::: AVAILABLE RECORDS

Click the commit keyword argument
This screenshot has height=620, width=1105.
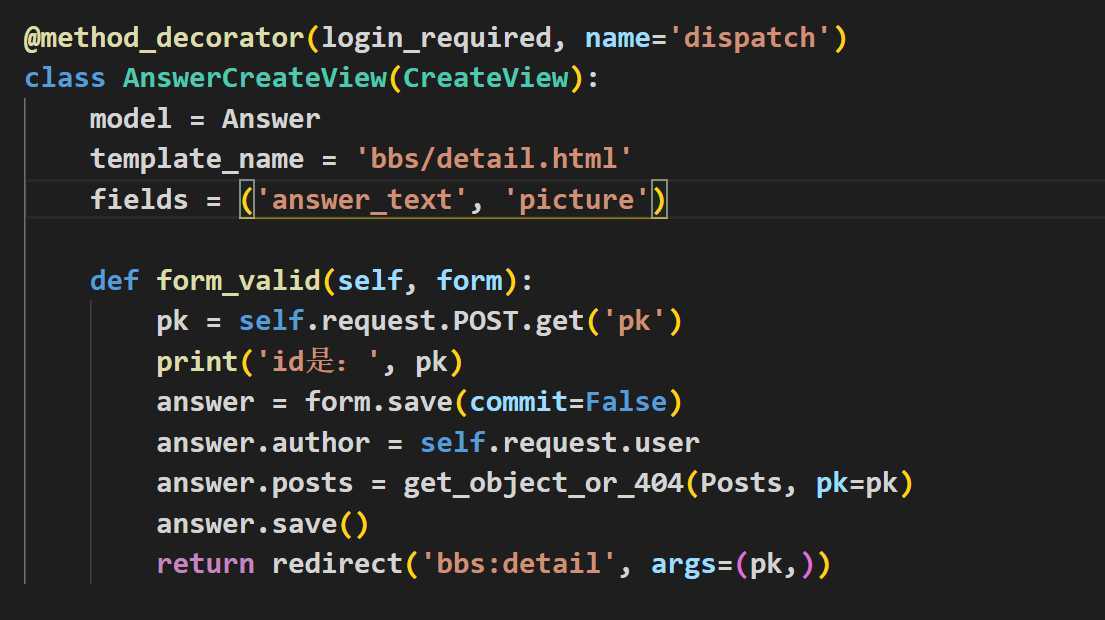[518, 403]
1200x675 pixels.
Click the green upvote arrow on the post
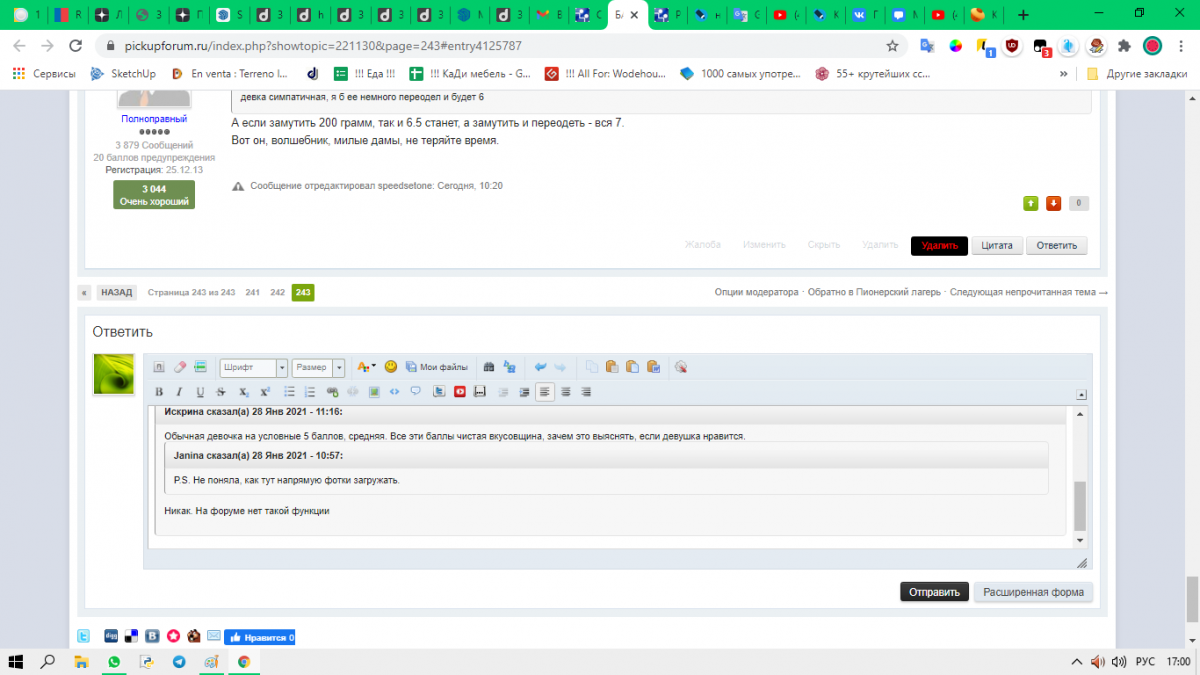coord(1031,203)
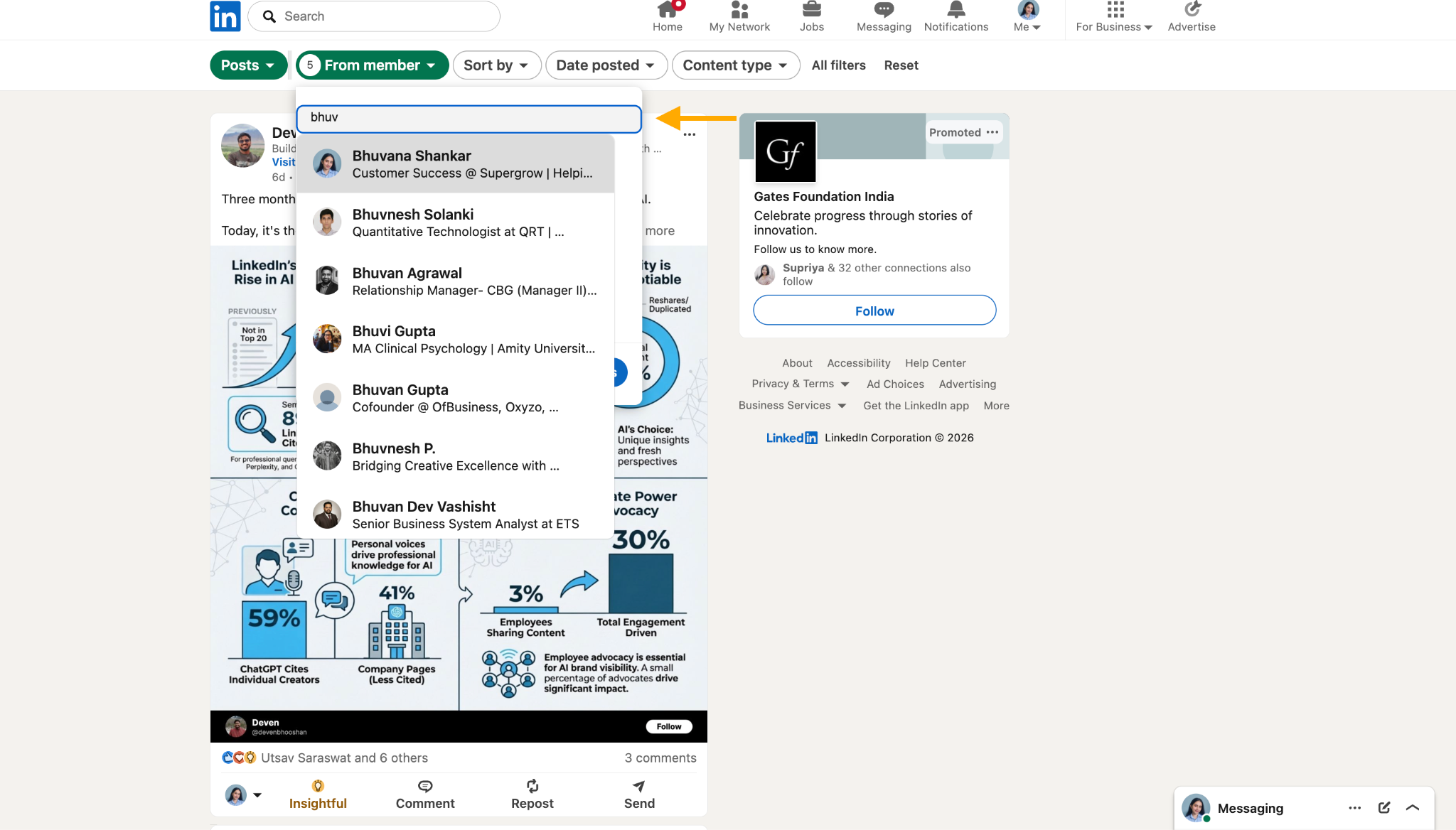Follow Gates Foundation India
The height and width of the screenshot is (830, 1456).
click(x=874, y=311)
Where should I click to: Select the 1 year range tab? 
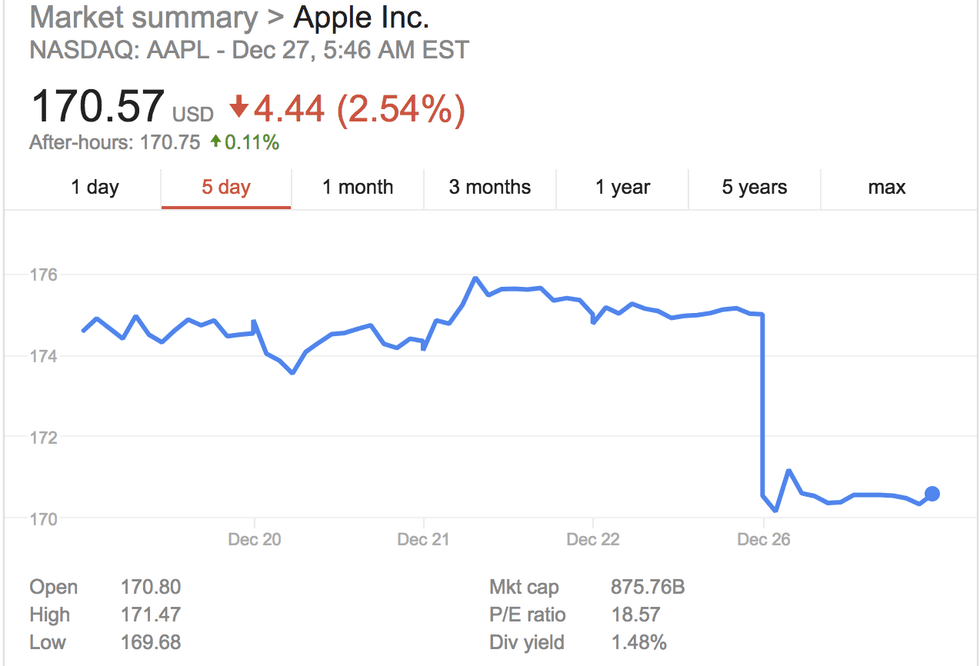(x=622, y=187)
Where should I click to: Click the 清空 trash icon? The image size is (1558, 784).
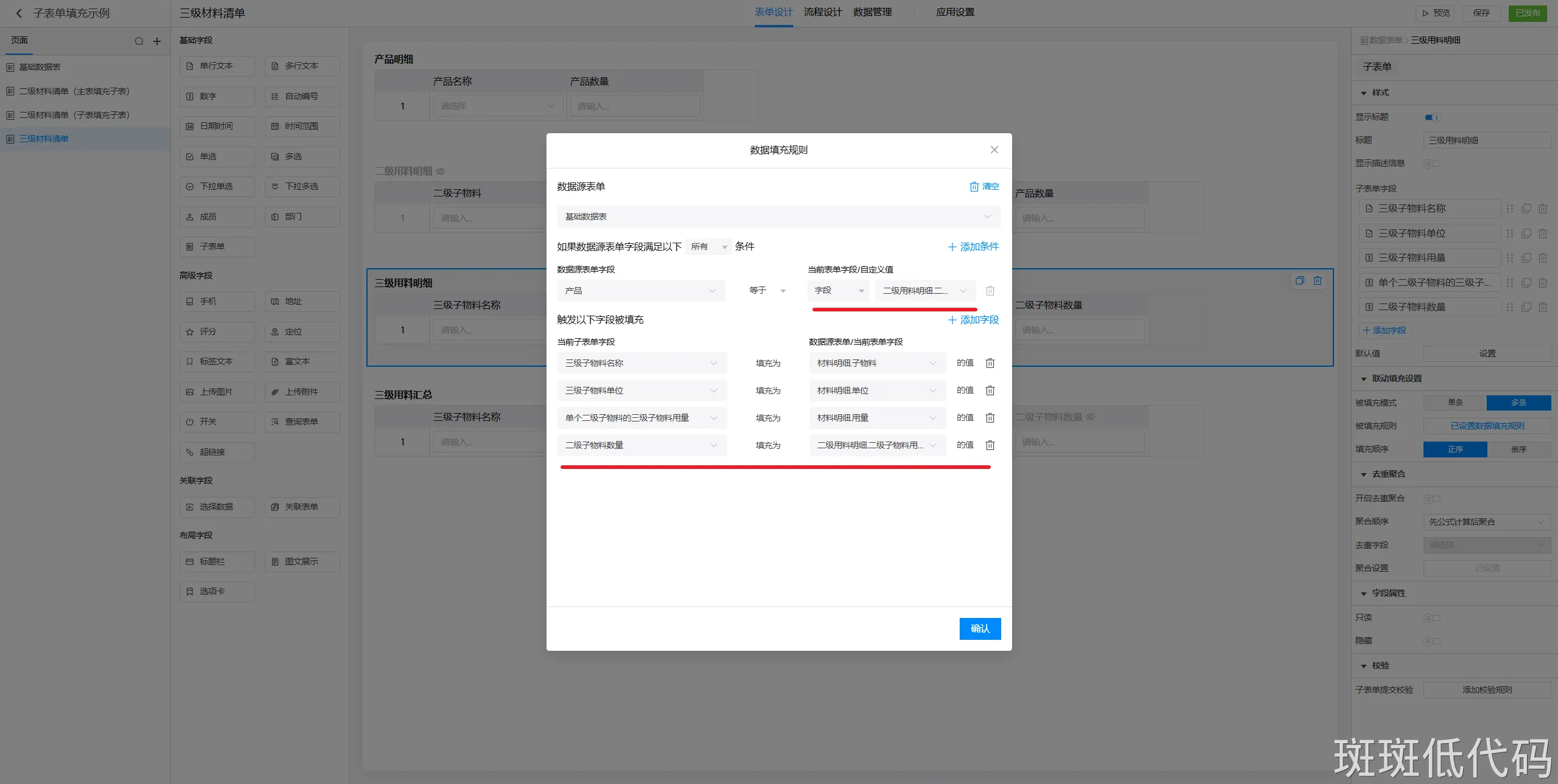(x=974, y=187)
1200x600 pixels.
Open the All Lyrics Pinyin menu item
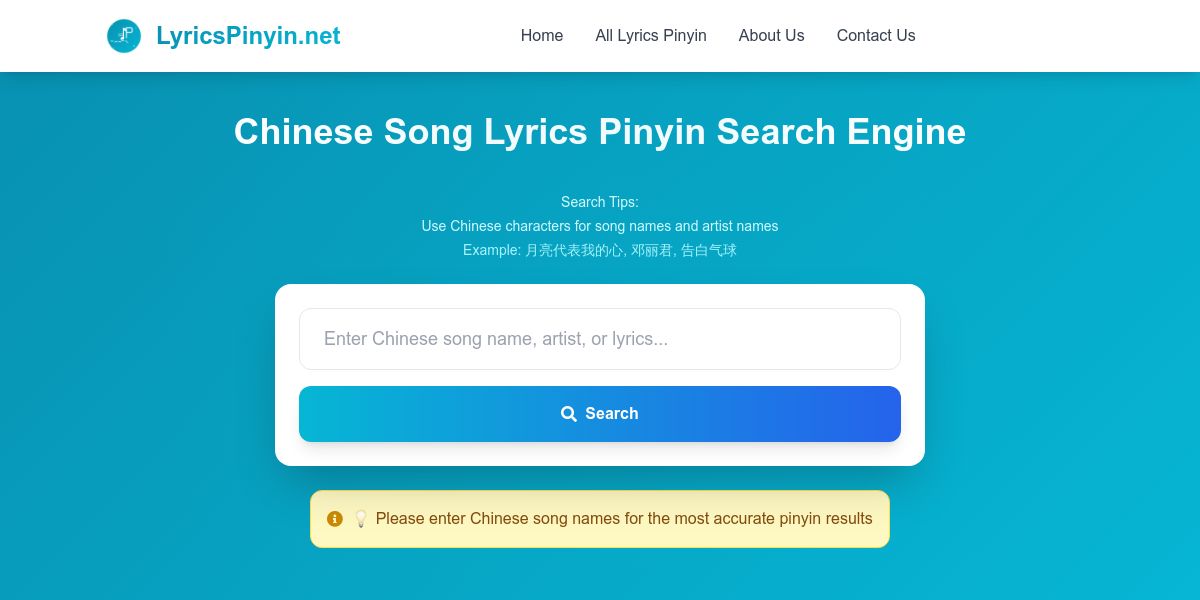click(x=650, y=36)
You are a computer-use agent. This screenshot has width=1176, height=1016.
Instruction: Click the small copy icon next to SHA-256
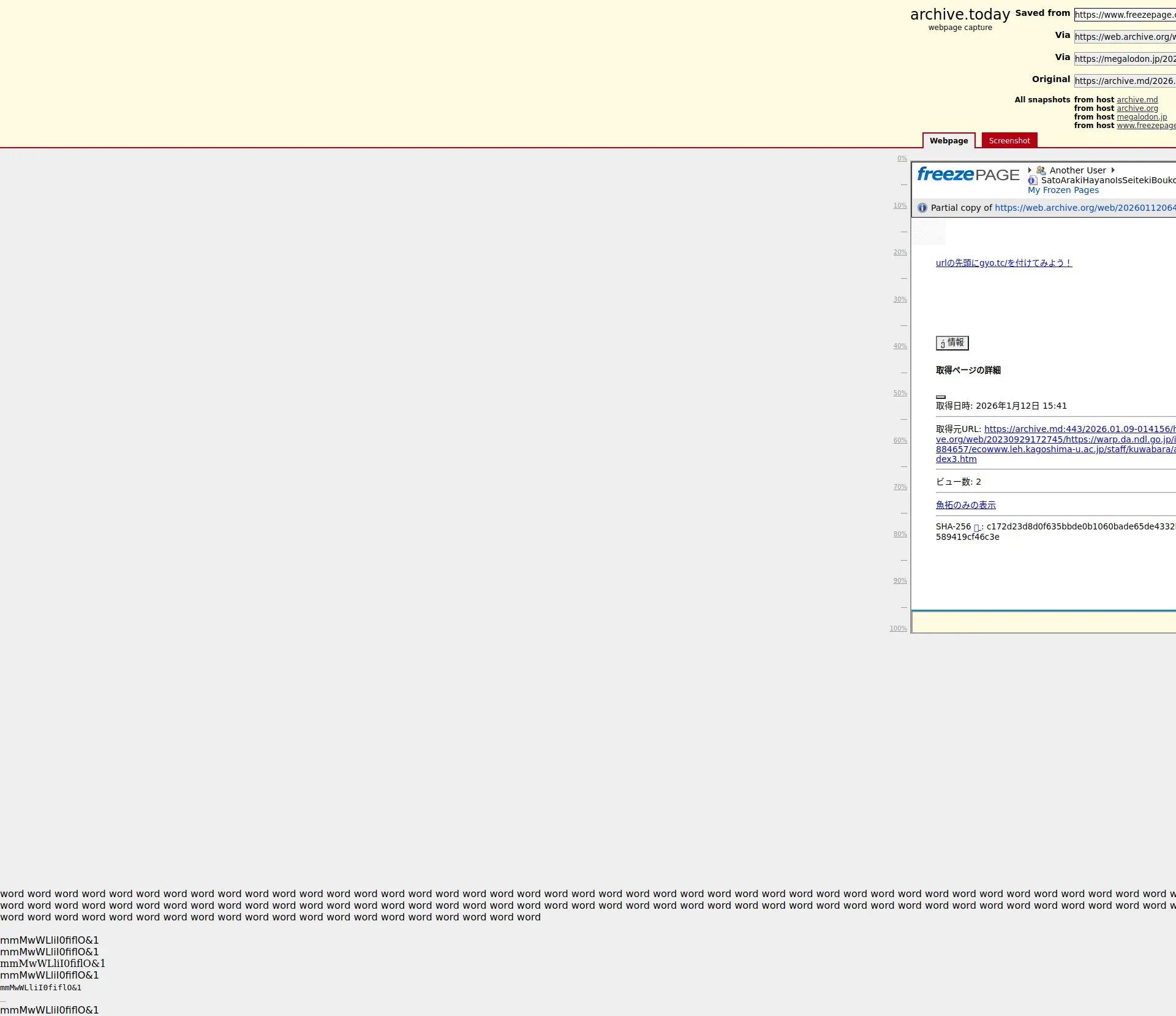977,528
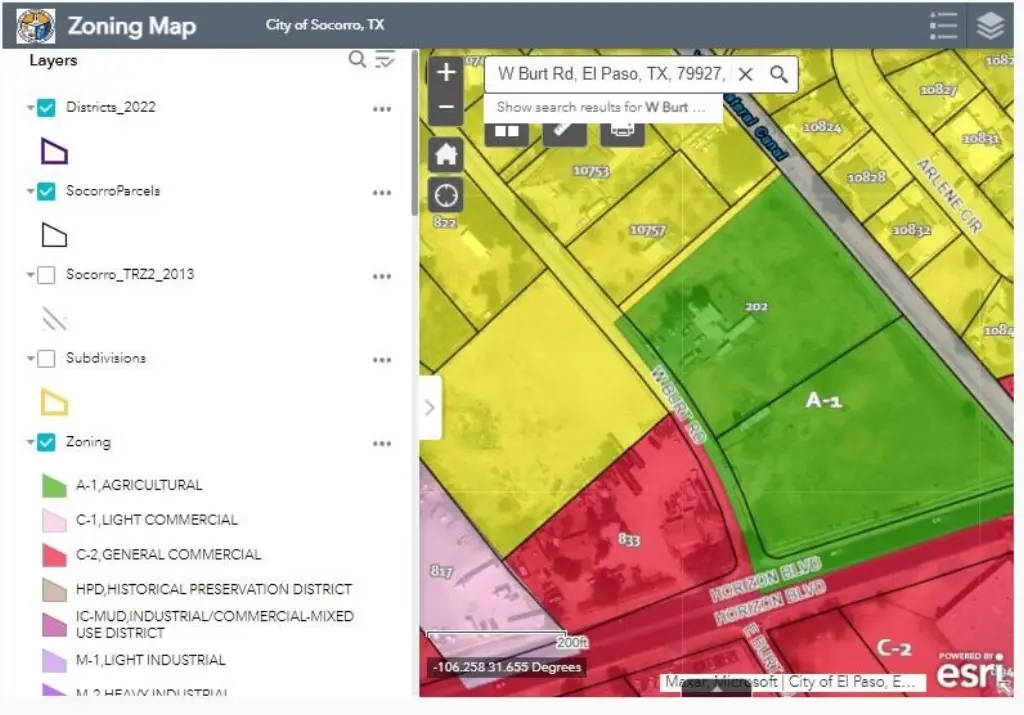Uncheck the Districts_2022 layer

click(x=46, y=108)
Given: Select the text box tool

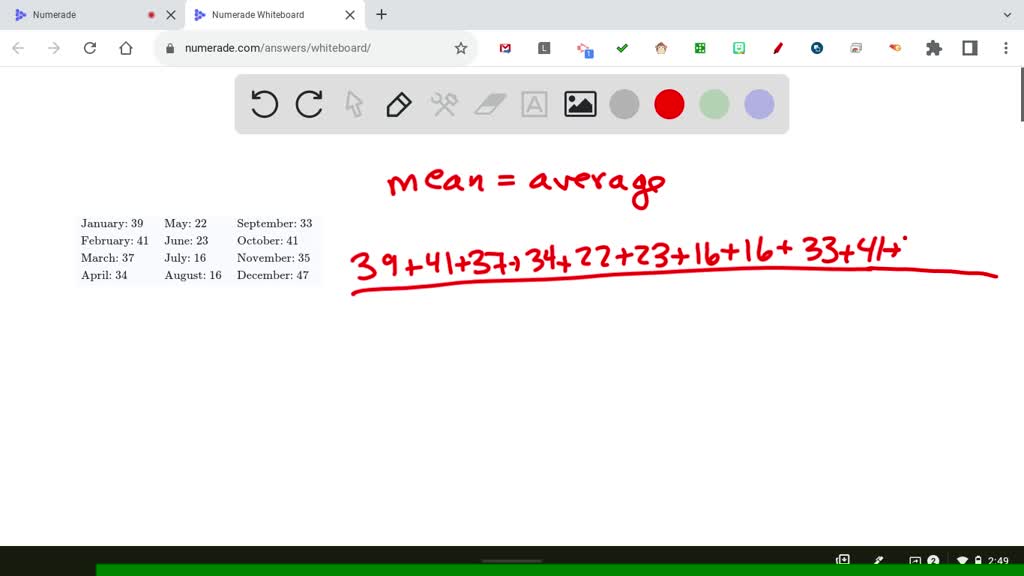Looking at the screenshot, I should click(535, 104).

::::::

Arrange the lines of the entries above as a Markdown table with the columns Row and Text, giving each line its row number. Skip blank lines and leave the pictures out.

| Row | Text |
|---|---|
| 1 | Click the commit keyword argument |
| 2 | This screenshot has height=620, width=1105. |
| 3 | [518, 403] |
| 4 | 1200x675 pixels. |
| 5 | Click the green upvote arrow on the post |
| 6 | coord(1031,203) |
| 7 | Follow Gates Foundation India |
| 8 | The height and width of the screenshot is (830, 1456). |
| 9 | click(x=874, y=311) |
| 10 | Where should I click to: Select the 1 year range tab?  |
| 11 | (x=622, y=187) |
| 12 | Where should I click to: Click the 清空 trash icon? The image size is (1558, 784). |
| 13 | (x=974, y=187) |
| 14 | 1200x600 pixels. |
| 15 | Open the All Lyrics Pinyin menu item |
| 16 | click(x=650, y=36) |
| 17 | You are a computer-use agent. This screenshot has width=1176, height=1016. |
| 18 | Instruction: Click the small copy icon next to SHA-256 |
| 19 | 977,528 |
| 20 | Uncheck the Districts_2022 layer |
| 21 | click(x=46, y=108) |
| 22 | Given: Select the text box tool |
| 23 | Looking at the screenshot, I should click(535, 104). |